The secure foundations of high-speed data transfer have developed a crack. The CERT Coordination Center (CERT/CC) has released a vulnerability note detailing three specification-level flaws in the PCI Express (PCIe) 6.0 standard, specifically affecting its Integrity and Data Encryption (IDE) mechanism. These vulnerabilities could allow attackers with local access to inject stale or corrupted data into secure data streams, potentially compromising the integrity of critical systems.
PCIe IDE was introduced to provide “link-level encryption and integrity protection for data transferred across PCIe connections,” ensuring that data moving between components (like GPUs, SSDs, and CPUs) remains tamper-proof.
However, researchers discovered that under specific conditions, the protocol fails to properly validate the freshness of the data it receives. The advisory warns that “Three specification-level vulnerabilities can, under certain conditions, result in consumption of stale or incorrect data if an attacker is able to craft specific traffic patterns at the PCIe interface”.
The three distinct flaws tracked are:
- CVE-2025-9612: A missing integrity check allows for the “re-ordering of PCIe traffic, leading the receiver to process stale data”.
- CVE-2025-9613: Improper flushing of timeouts allows a receiver to “accept incorrect data when an attacker injects a packet with a matching tag”.
- CVE-2025-9614: Issues with re-keying or flushing streams can result in the “receiver consuming stale incorrect data packets”.
While the flaws are serious, the barrier to entry is high. Exploitation is not possible remotely over the internet; it requires an attacker to have “physical or low-level access to the PCIe IDE interface”. This makes the vulnerability a primary concern for data centers, high-security facilities, or edge computing environments where physical security might be breached.
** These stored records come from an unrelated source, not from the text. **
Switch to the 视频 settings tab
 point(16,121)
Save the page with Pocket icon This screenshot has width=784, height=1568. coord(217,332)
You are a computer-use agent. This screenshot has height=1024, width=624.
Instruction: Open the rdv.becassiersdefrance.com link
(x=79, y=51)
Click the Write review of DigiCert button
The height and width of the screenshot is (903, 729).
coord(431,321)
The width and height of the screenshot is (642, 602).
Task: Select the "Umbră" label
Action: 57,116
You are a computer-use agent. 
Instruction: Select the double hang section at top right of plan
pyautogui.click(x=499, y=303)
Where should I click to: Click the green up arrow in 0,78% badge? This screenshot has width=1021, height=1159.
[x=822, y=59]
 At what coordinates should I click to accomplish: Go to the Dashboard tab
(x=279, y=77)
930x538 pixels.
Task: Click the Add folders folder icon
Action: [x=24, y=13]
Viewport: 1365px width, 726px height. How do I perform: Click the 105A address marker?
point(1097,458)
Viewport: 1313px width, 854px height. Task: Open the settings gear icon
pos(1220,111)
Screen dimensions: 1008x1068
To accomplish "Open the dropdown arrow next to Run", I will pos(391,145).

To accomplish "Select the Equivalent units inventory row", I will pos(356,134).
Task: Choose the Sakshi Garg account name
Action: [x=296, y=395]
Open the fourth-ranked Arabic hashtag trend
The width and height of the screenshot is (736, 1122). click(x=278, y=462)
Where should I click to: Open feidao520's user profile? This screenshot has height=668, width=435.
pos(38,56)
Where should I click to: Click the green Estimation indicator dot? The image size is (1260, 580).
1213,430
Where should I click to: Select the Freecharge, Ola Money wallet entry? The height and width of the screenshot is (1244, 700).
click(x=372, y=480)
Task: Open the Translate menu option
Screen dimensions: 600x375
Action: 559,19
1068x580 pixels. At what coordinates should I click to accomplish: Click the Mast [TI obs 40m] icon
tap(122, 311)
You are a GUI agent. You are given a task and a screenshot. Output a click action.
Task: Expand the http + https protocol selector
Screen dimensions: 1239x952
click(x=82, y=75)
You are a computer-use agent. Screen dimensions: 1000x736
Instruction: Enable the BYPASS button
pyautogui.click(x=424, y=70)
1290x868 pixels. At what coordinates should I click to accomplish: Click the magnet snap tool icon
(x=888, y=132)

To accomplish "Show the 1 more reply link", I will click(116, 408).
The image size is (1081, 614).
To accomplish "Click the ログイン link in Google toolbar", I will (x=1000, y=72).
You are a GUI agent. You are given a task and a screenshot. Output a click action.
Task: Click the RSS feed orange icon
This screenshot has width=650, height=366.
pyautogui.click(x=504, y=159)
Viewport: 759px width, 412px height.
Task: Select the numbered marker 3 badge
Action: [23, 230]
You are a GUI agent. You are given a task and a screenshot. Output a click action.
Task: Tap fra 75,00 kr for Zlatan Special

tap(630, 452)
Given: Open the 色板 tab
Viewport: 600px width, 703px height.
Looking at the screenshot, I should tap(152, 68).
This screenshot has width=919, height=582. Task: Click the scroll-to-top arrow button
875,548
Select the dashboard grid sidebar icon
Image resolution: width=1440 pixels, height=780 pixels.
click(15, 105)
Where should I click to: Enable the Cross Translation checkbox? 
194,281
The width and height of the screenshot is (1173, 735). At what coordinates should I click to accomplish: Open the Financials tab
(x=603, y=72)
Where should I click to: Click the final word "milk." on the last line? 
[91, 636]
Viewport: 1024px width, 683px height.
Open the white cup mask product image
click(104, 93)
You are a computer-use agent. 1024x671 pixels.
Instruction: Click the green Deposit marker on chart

The industry body behind the standard, PCI-SIG, has moved quickly to address the gaps. They have issued a Draft Engineering Change Notice (D-ECN) titled “IDE TLP Reordering Enhancement,” which will be folded into the upcoming PCIe Base Specification Rev 7.0 and future versions like 6.5 and 7.1.
For current hardware, the fix lies in firmware. “Hardware and firmware vendors that support PCIe 5.0 IDE should apply these corrections and incorporate the updated test procedures to ensure their implementations are compliant”.
End users and administrators are advised to “apply firmware updates provided by their system or component suppliers,” particularly in environments where data integrity is paramount.